Some estimate the global market for electric vehicles to reach 20 million cars by 2025 and bulls believe Tesla can take significant market share. Tesla is expected to deliver 506,000 vehicles in 2020, with many analysts projecting more than 1 million by 2025. China could be a key market reflected in those totals and Tesla is aggressively investing in its new Gigafactory in the country.
Munster noted that Tesla is simply providing itself a cash cushion in case in runs into demand or manufacturing headwinds down the line. Munster estimates Tesla needs roughly $2.5 billion per year for operations and working capital needs, with that amount rising as deliveries rise. Munster said the company is increasing its cushion beyond its operations and working capital needs to roughly $4 billion now.
And now is a good time for Tesla to raise the money, as its valuation has skyrocketed with the company showing the ability to turn profits while also aggressively expanding its market.

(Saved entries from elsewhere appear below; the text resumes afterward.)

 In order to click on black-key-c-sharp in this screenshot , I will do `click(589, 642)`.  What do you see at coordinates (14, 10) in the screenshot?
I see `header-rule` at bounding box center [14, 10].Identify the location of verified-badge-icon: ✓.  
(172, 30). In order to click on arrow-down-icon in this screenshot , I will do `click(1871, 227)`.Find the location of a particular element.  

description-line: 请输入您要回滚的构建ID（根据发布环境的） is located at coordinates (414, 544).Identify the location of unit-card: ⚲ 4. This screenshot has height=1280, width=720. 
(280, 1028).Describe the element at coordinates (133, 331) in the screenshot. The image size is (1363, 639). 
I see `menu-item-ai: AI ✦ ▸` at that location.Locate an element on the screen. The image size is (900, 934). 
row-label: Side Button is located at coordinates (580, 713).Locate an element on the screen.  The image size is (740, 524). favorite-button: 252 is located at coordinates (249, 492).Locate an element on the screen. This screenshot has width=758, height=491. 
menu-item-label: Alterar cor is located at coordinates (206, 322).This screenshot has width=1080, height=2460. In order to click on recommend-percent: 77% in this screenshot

The stock is up 81% year-to-date.
The move "is a testimony to near-term worth for where the stock is," Munster said.
Wedbush Securities Dan Ives wrote in a note on Thursday morning that the financing is a "smart and strategic move." He noted that "this will be a bit of a shock to some given the company talked about no need to raise capital on its recent conference call, although the bulls (which we agree with) will say this essentially rips the band-aid off and takes the doomsday cash crunch scenario some predicted down the road now off the table."